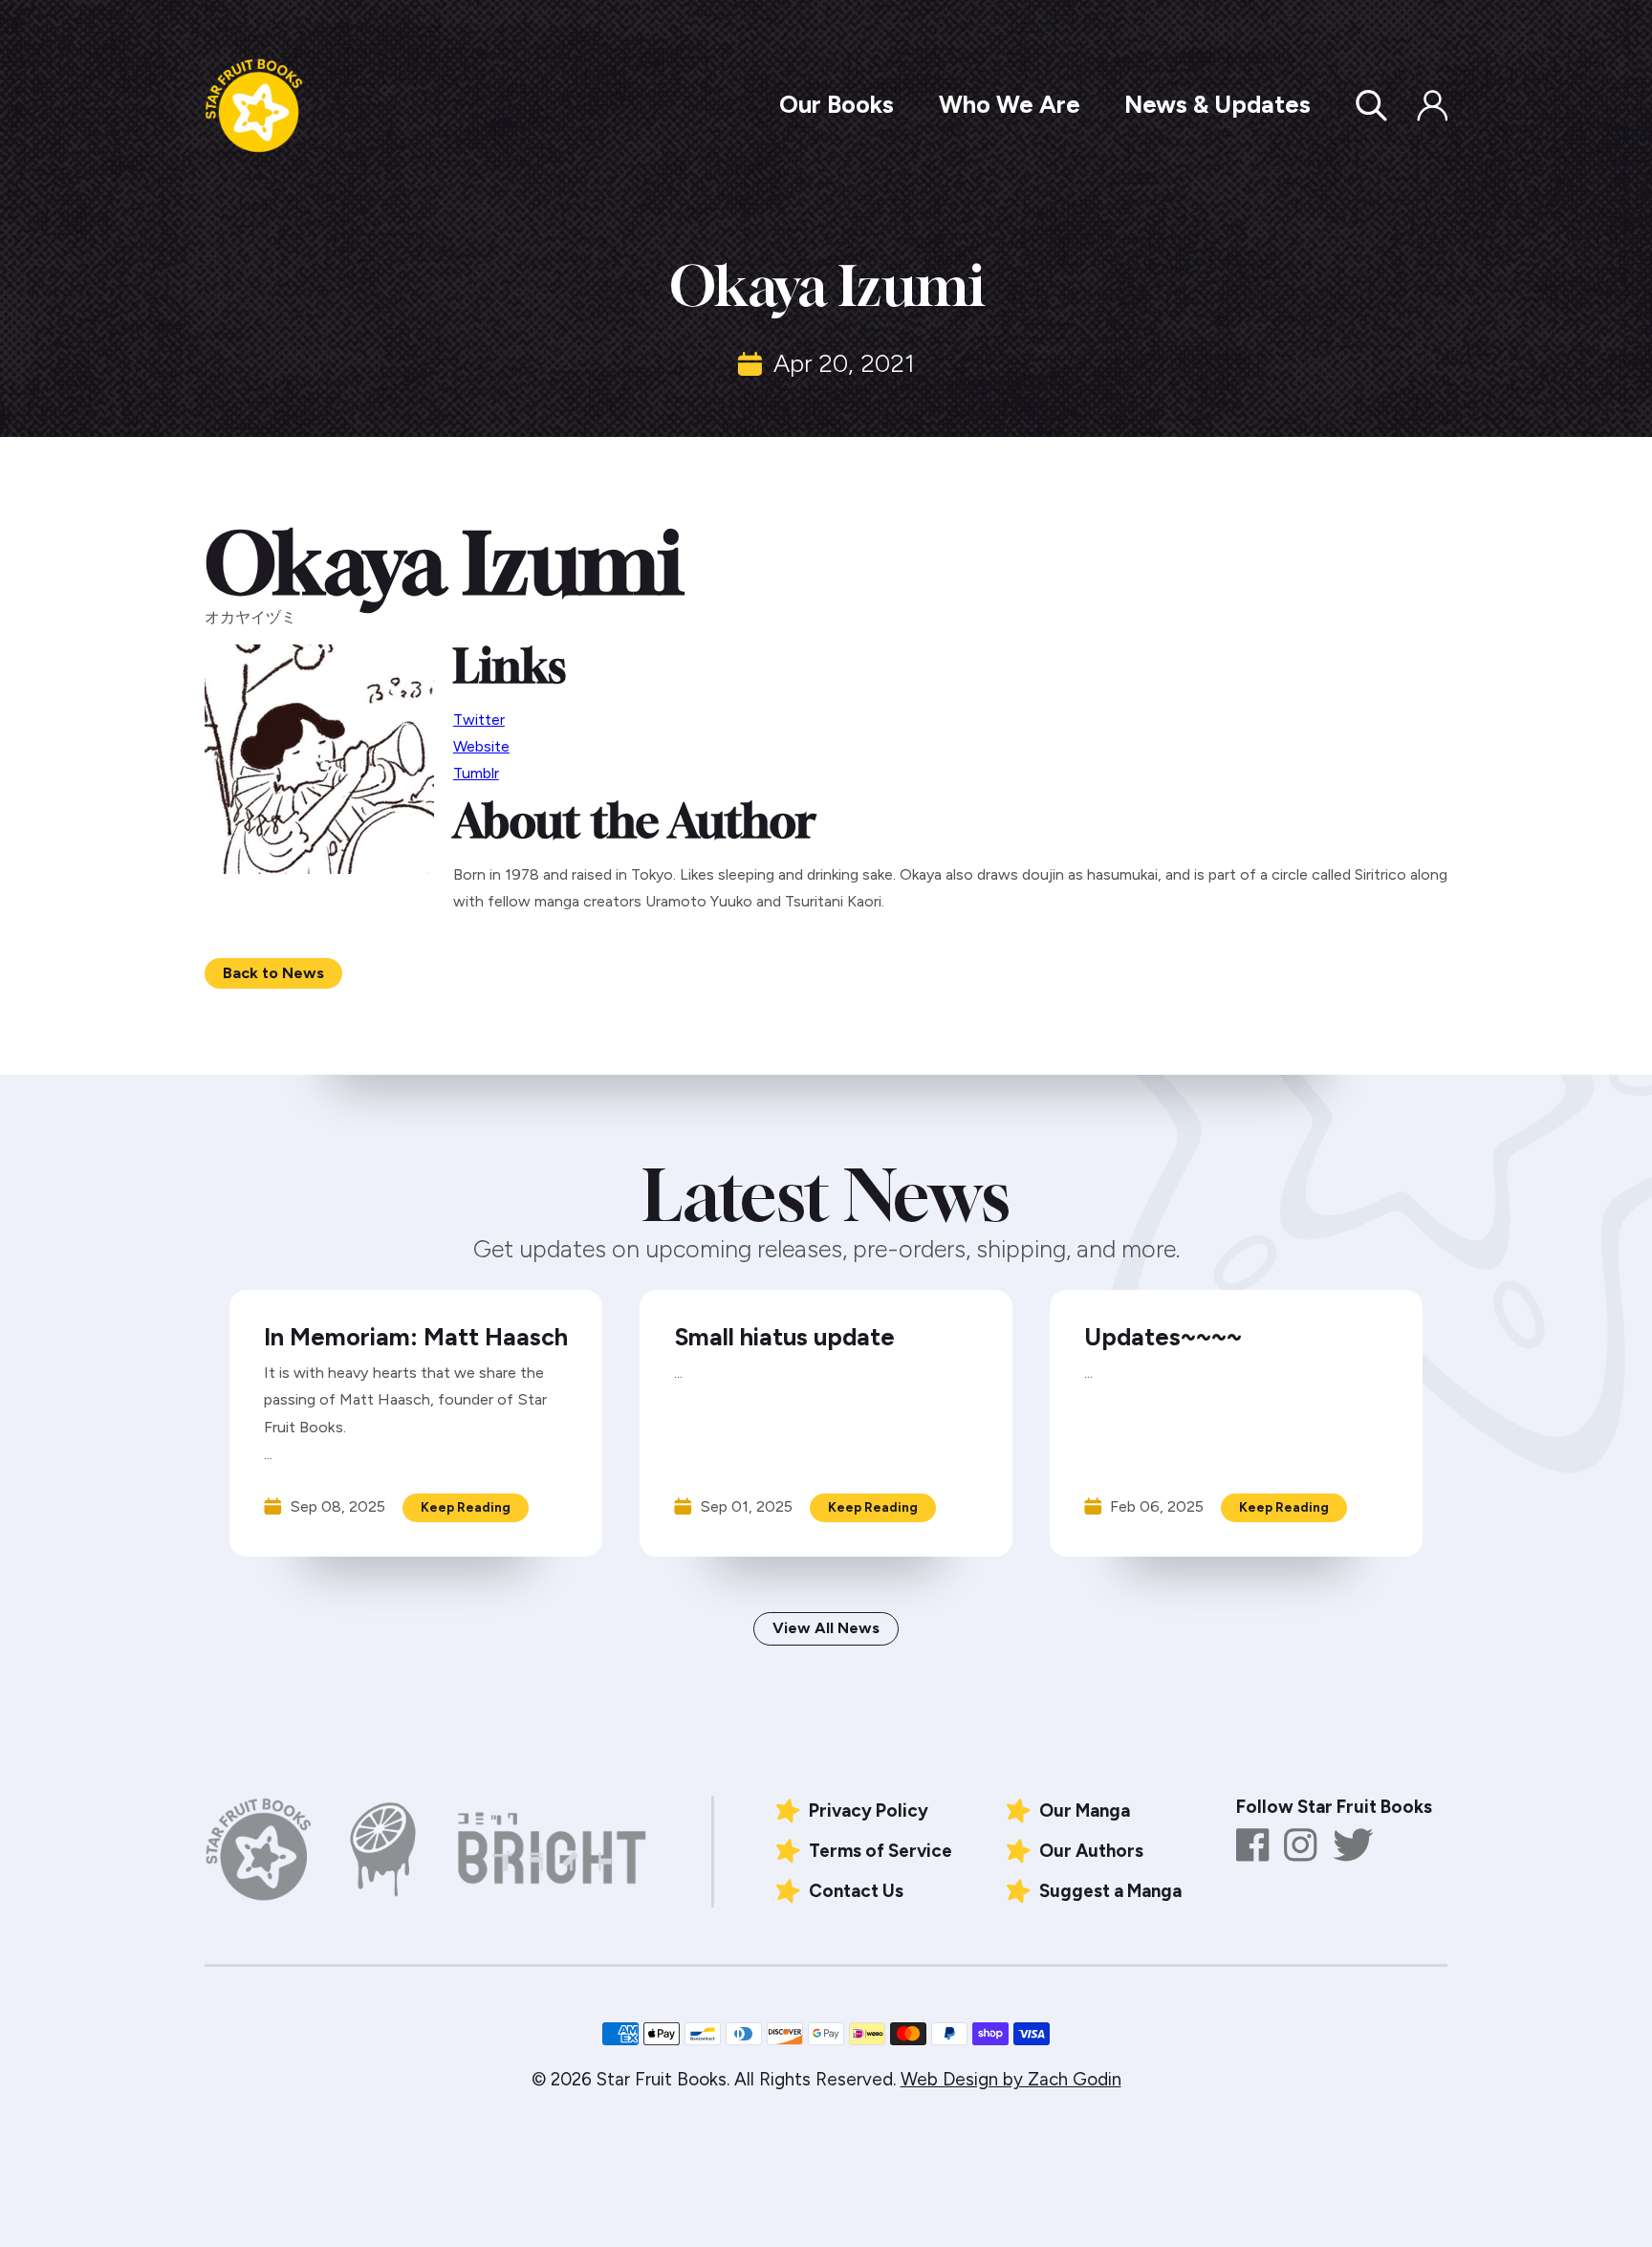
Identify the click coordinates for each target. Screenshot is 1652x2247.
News (1217, 104)
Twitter (479, 719)
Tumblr (476, 773)
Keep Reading (466, 1507)
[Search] (1383, 105)
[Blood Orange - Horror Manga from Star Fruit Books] (383, 1849)
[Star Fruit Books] (258, 1849)
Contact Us (856, 1891)
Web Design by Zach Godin (1011, 2079)
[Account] (1432, 105)
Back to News (273, 973)
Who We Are (1009, 104)
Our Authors (1091, 1851)
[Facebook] (1253, 1845)
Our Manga (1084, 1811)
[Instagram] (1300, 1845)
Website (481, 746)
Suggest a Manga (1110, 1891)
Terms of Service (880, 1851)
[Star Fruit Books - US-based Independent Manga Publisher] (254, 106)
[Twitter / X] (1353, 1845)
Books (836, 104)
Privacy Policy (868, 1811)
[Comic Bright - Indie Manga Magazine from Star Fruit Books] (553, 1850)
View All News (826, 1628)
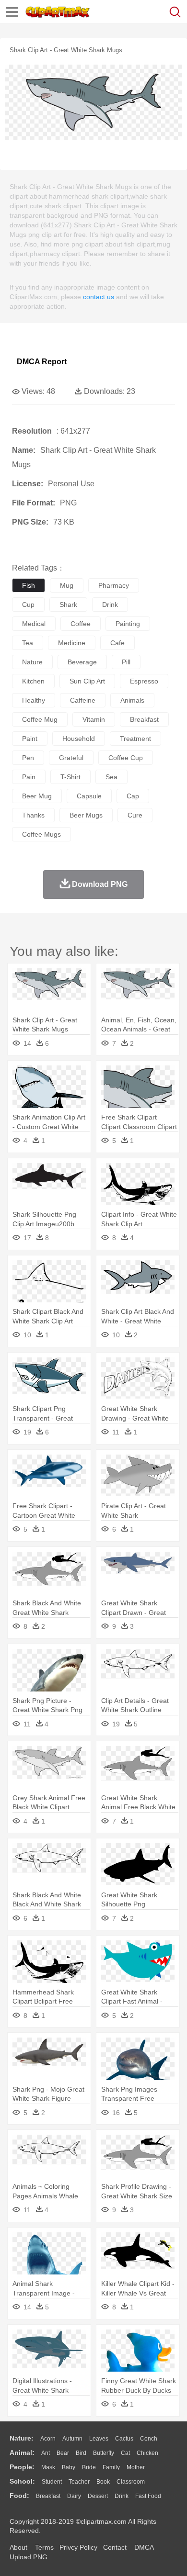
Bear (63, 2453)
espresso (144, 681)
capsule (89, 796)
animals (132, 700)
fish (28, 585)
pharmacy (113, 585)
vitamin (93, 719)
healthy (33, 700)
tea (27, 643)
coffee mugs (41, 834)
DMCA (143, 2547)
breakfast (144, 719)
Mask (48, 2467)
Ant (45, 2453)
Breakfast (48, 2496)
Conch (148, 2438)
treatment (135, 738)
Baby (68, 2467)
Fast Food (148, 2496)
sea (111, 777)
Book (103, 2481)
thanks (33, 815)
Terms (44, 2547)
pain (28, 777)
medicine (71, 643)
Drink (122, 2496)
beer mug (37, 796)
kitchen (33, 681)
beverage (82, 662)
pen (28, 758)
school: (22, 2481)
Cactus (124, 2438)
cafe (117, 643)
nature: (22, 2438)
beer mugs (86, 815)
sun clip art (87, 681)
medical (34, 623)
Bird (81, 2453)
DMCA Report (42, 362)
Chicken (147, 2453)
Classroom (131, 2481)
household (78, 738)
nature (32, 662)
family (111, 2467)
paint (29, 738)
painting (128, 623)
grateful (71, 758)
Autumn (72, 2438)
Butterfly (103, 2453)
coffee (80, 623)
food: (19, 2495)
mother (136, 2467)
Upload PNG (28, 2557)
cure (135, 815)
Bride (89, 2467)
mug (66, 585)
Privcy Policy (78, 2547)
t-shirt (70, 777)
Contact (115, 2547)
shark (68, 604)
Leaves (98, 2438)
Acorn (48, 2438)
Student (52, 2481)
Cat (125, 2453)
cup (28, 604)
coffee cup (125, 758)
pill (126, 662)
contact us (98, 297)
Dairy (74, 2496)
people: (22, 2467)
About (18, 2547)
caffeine (82, 700)
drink (110, 604)
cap (133, 796)
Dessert (98, 2496)
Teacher (79, 2481)
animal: (22, 2452)
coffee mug (40, 719)
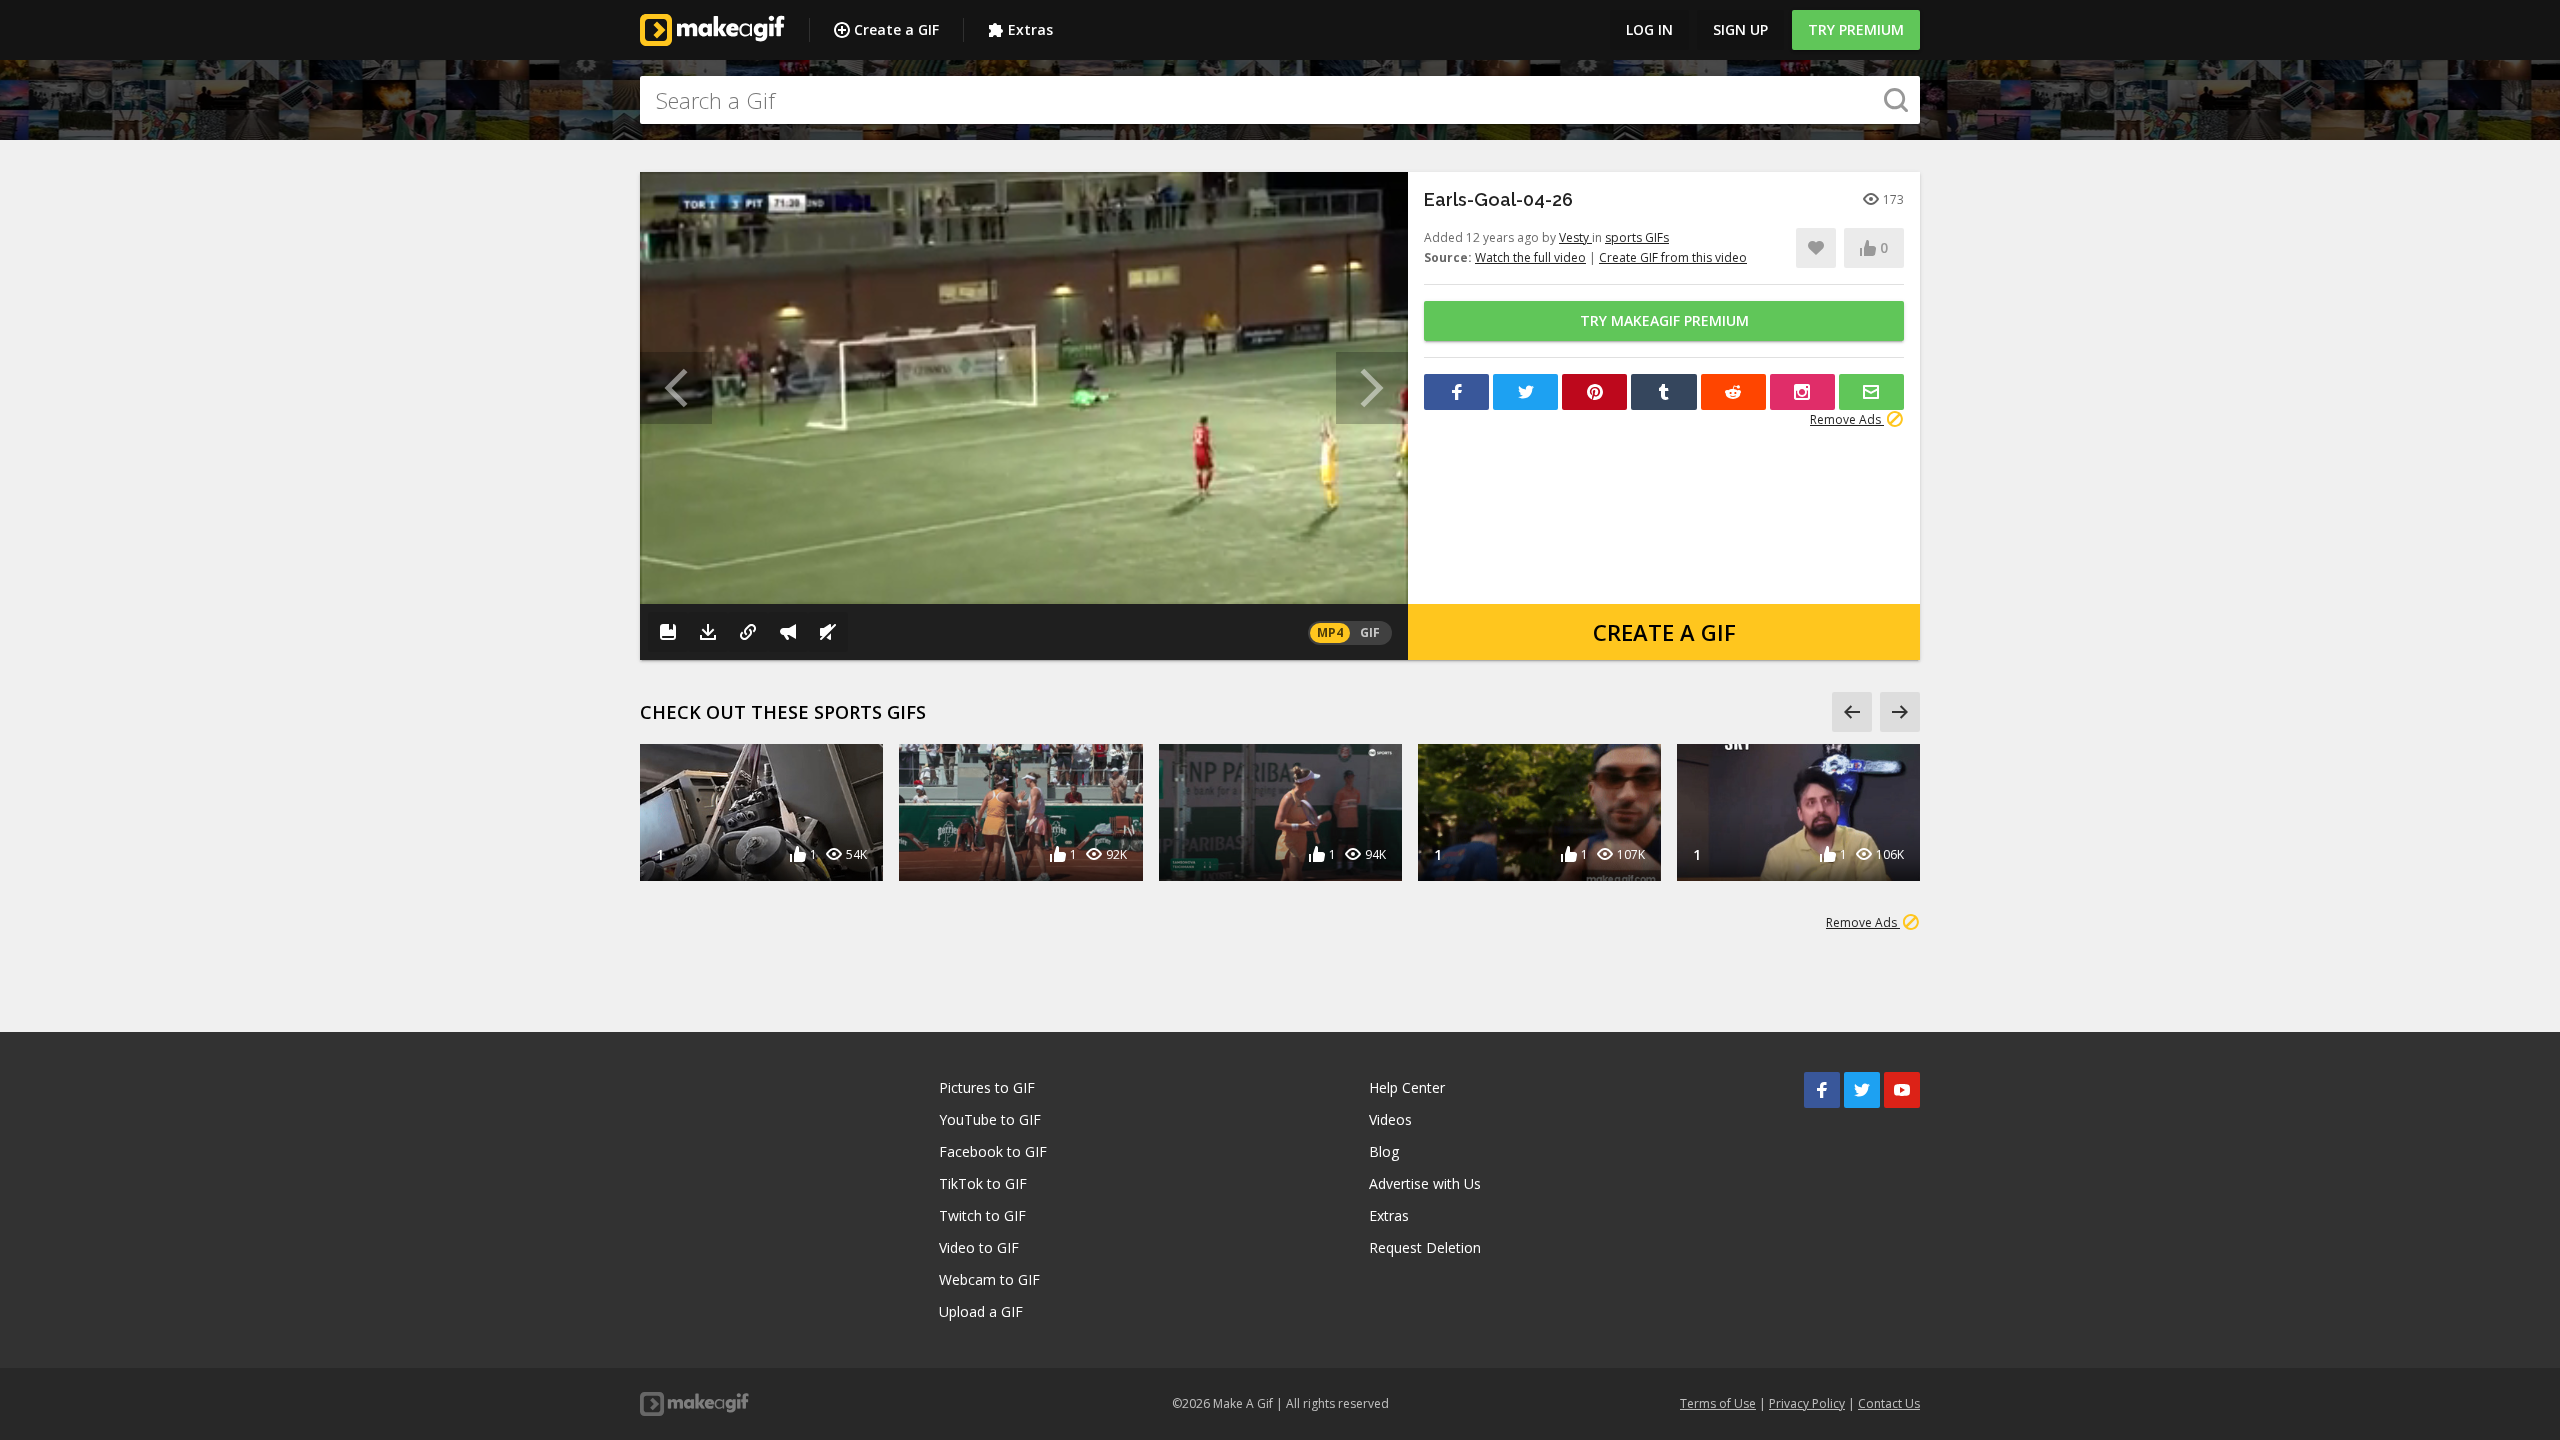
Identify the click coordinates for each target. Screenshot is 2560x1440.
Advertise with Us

__WHAT YOU HAVE TO DO__: Only the lines above that include the word "Identify" belong in the answer; copy each one.

__WRITTEN SOLUTION__:
Identify the click coordinates for each target. Screenshot is 1652x2247.
Identify the click coordinates for each target. Screenshot is 2560x1440.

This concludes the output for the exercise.